Categories of Interest by DMOZMarch

The Open Directory Project now has over two and a half million sites organized into more than 370,00 categories. Taxonomy, the subject hierarchy of categories, becomes something all editors learn the rudiments of as they learn which sites belong in the categories they edit and which sites belong elsewhere in other subject strings in the ODP.

Subject areas are created, grow, and recede into obscurity as users respond to changes in science, the arts, and popular culture. And as interests wax and wane, the ODP taxonomy must adapt to new subjects, new interests, and an influx of newly created sites. Reorganization of taxonomy strings is a constant in the ODP, from the major "reorg" to the minor adjustment of small subcategories.

Recent major reorgs included one about as major as it can get, with Kids and Teens sites moving into a brand new, top level category with its own logins, guidelines and independent editor community. Responding to a special patron community with its own needs, this reorg allowed editors to think how best to present useful information to our youngest, and most vulnerable, users.

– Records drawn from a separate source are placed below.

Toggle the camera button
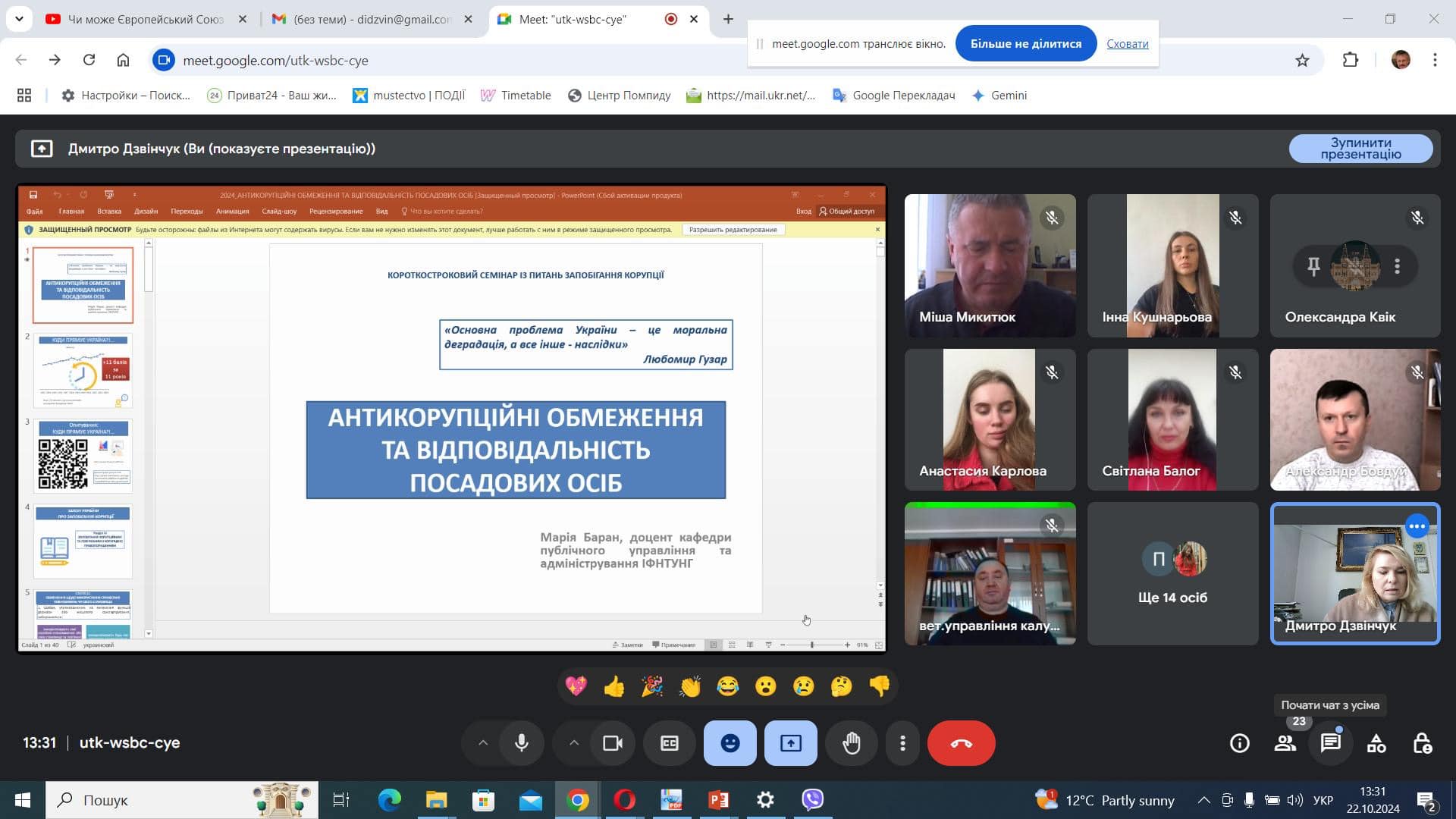The width and height of the screenshot is (1456, 819). (612, 743)
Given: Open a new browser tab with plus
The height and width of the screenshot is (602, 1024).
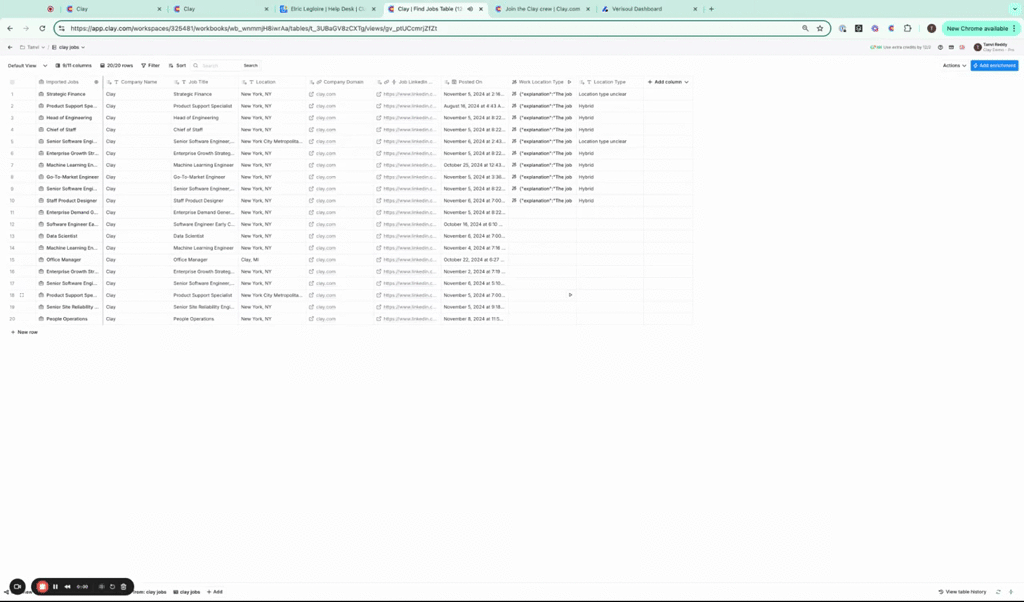Looking at the screenshot, I should pos(711,9).
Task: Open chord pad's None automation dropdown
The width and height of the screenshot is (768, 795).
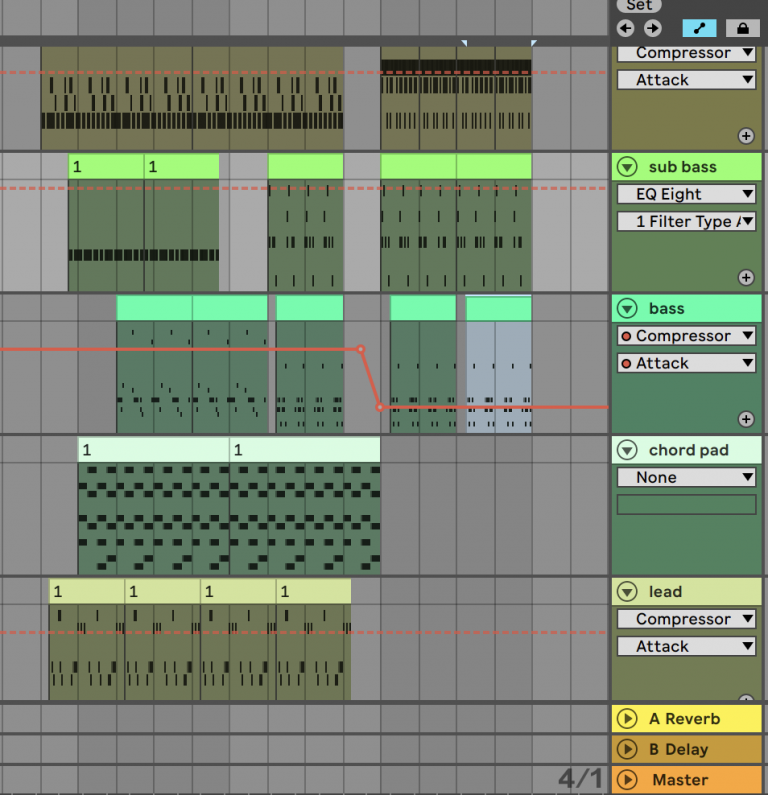Action: [686, 477]
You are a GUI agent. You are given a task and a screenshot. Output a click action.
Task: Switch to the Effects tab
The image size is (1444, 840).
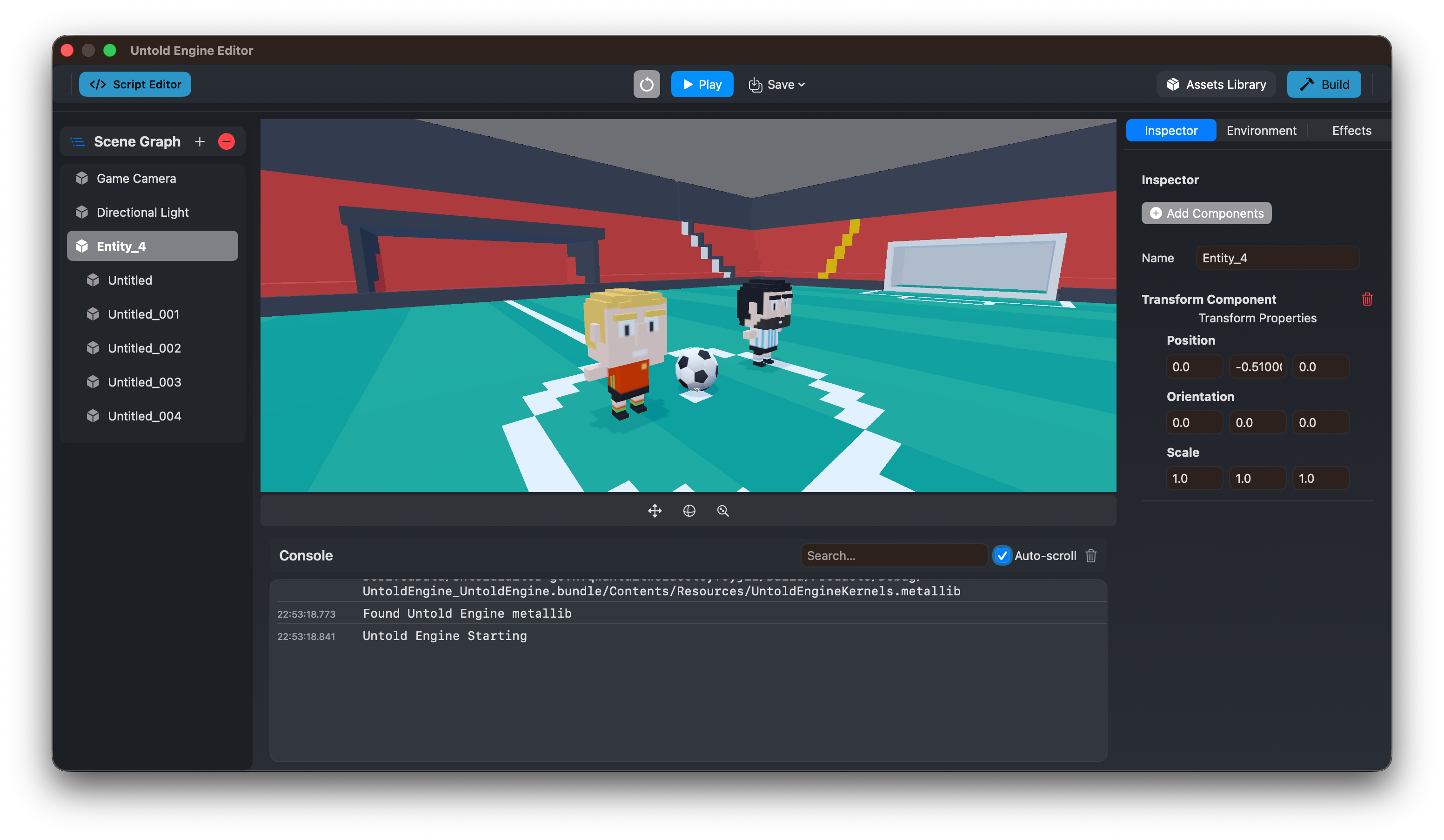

Only slightly less extensive in the last year have been major reorgs of the huge Regional and Shopping categories, involving dozens of editors contributing their expertise and opinions to reorg threads, category descriptions and guidelines.

The fallout from major reorgs, as other parts of the ODP respond to big changes, can go on for some time. Recently, a group of editors took on the difficult task of reorganizing the History taxonomy, which had outgrown its original construction as the ODP grew.

Several attempts had been made earlier at the difficult task of organizing historical information in the ODP. History is a subject of broad interest to different ages of patrons and different levels of expertise. Organizing such a category to be responsive to sites designed for users from the fourth grade through graduate school, from the academic to the interested layman, from 5,000 BC to 1999, from Afghanistan to Zimbabwe, was no easy task.

The Regional reorg provided one piece of the puzzle as editors contemplated the possibility of organizing at least some historical sites by region. The Kids and Teens reorg provided another piece of the puzzle, as editors determined that they could organise children's historical sites and subjects separately from other user populations.

There was still much to be done, however, as editors tackled organizing history so that it could be approached by time period and by topic. Although much has been accomplished, this reorg continues, as history editors patiently work their way around the world and through time.